A month after engaging in some high-profile panda diplomacy in China, prime minister Stephen Harper is heading back to Asia, this time to talk trade with Thailand, Japan and South Korea.
The visit will seek to high-light Canada’s desire to en-gage not just China and India, which have figured prominently on the Conservative government’s agenda, but the entirety of this dynamic and fast-emerging region. As with China, a prime focus will be about getting Canadian oil and gas to one of the most energy-hungry parts of the world.
Harper will begin this latest swing through Asia by touching down in Bangkok on Thursday, where he will be greeted by a Thai government eager to expand trade ties with Canada.
“We see the potential in Canada, and Canada sees the potential in Thailand as well,” said an official from the Thai Embassy in Ottawa. “Canada holds big promises for the Thai economy.”
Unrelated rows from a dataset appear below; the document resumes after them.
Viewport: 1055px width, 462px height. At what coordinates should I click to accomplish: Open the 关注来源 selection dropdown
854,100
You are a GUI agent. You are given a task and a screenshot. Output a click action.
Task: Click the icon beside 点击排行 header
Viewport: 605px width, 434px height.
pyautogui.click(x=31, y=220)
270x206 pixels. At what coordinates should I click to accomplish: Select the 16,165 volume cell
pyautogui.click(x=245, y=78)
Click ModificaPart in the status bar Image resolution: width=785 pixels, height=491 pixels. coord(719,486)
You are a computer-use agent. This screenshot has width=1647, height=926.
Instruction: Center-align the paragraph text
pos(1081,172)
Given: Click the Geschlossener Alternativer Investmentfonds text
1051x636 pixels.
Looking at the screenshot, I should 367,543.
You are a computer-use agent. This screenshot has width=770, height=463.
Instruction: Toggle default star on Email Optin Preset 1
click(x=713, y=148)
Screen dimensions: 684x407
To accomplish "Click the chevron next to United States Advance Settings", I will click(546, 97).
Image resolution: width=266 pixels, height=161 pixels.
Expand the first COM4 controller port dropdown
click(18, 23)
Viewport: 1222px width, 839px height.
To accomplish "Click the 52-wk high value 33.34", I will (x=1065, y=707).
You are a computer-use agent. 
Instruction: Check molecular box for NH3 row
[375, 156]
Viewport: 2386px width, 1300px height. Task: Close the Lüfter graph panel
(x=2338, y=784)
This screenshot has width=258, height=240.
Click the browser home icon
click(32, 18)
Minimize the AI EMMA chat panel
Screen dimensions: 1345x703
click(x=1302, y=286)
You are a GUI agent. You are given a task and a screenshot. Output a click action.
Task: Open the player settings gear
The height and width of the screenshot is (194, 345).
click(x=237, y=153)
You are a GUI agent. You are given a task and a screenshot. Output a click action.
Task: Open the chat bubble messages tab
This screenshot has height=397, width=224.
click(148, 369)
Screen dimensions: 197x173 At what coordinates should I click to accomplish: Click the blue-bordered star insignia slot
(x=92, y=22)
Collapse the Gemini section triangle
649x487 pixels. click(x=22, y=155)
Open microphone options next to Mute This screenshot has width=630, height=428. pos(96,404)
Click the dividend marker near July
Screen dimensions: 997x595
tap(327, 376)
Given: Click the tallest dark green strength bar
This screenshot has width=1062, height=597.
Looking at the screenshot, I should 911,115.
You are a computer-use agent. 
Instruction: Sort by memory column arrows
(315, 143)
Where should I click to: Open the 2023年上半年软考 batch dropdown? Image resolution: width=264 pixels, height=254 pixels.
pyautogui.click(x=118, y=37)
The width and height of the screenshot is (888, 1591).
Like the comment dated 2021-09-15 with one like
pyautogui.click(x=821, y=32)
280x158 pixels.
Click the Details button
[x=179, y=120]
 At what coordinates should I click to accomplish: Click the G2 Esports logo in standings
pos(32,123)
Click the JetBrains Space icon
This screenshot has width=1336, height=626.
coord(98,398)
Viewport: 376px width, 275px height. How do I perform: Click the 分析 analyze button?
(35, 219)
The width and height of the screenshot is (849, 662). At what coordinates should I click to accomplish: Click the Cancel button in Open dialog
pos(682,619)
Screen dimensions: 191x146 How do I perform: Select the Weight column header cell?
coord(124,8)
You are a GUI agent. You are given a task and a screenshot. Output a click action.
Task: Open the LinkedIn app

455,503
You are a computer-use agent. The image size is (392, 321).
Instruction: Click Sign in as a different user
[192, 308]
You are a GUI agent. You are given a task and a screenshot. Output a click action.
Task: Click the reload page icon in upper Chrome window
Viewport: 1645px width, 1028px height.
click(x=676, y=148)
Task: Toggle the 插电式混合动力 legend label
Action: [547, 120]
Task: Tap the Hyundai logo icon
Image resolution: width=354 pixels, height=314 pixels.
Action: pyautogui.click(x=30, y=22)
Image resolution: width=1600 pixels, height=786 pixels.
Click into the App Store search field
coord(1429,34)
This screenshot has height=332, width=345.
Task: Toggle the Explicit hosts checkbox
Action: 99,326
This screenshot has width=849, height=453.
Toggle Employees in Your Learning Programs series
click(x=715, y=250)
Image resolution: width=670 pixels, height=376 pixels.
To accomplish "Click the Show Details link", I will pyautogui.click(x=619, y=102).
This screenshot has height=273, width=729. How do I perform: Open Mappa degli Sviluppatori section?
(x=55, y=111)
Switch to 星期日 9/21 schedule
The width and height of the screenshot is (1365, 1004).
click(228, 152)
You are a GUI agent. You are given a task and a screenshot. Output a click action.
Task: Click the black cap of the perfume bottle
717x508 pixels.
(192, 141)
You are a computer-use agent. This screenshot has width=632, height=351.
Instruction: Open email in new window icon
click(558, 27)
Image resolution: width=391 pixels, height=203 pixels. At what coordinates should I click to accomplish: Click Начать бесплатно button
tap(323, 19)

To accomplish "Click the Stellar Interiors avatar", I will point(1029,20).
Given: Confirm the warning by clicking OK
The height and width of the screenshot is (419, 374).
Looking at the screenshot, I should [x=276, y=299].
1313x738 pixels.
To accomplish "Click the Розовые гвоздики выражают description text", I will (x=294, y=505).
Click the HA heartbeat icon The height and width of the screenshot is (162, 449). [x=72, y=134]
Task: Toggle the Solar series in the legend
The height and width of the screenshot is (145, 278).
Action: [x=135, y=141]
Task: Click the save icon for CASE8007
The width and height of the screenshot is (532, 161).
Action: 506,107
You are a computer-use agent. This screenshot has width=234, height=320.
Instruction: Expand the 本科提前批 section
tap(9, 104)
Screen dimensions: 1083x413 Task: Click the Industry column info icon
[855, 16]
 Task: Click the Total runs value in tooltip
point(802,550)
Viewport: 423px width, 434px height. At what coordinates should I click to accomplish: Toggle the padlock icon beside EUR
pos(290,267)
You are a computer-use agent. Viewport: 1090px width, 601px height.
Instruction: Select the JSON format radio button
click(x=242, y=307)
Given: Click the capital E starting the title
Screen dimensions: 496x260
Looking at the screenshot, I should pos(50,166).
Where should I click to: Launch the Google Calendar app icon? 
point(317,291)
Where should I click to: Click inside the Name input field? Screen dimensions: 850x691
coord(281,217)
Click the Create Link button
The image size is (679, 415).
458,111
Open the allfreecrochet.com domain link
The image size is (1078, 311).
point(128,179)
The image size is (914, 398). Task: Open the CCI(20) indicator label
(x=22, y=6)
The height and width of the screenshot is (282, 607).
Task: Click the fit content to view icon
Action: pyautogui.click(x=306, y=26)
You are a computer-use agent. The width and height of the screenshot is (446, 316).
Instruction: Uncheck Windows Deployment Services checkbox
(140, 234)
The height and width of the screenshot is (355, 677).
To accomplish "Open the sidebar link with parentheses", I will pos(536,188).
Harper and his Thai counter-part are expected to announce the launch of a study that will assess the feasibility of a free-trade agreement between Canada and Thailand.
The Canadian hope is that a deal with Thailand will offer a springboard for the expansion of trade relations with the rest of the 10-country Association of South East Asian Nations, of which Thailand is a member.
With a combined population of 601 million and including a number of countries that have seen strong economic growth in recent years, Asean is be-coming an economic prize for developed countries seeking new markets.
Similarly, Harper is expected to announce the launch of free-trade talks with Japan and the lifting of a ban on certain Canadian beef exports when he meets Japanese officials in Tokyo on Sunday.
Both announcements will be held up as victories for Canada, particularly as Japan is the world’s third-largest economy after the US and China.
Japan’s commitment to trade talks is a bit suspect, as it has refused to indicate whether it plans to move ahead with the opening up of its agriculture industry, said Asia Pacific Foundation of Canada president Yuen Pau Woo.
The real potential, said Woo, is Canada’s role in helping Japan resolve how to power its economy after last year’s Fukushima crisis cast doubt on the future of nuclear power.
One of the early favourites to emerge, he said, is liquefied natural gas, of which Canada is an emerging powerhouse.
Japan is paying a steep price for gas from Qatar, Brunei and Australia when the price in North America is much lower, Woo said. Similar potential exists in South Korea, which is Harper’s final stop.
“The near-term potential is not China, which every-one seems to be so fixated on,” Woo said, “but it’s Japan and Korea. And it’s not oil, it’s natural gas.”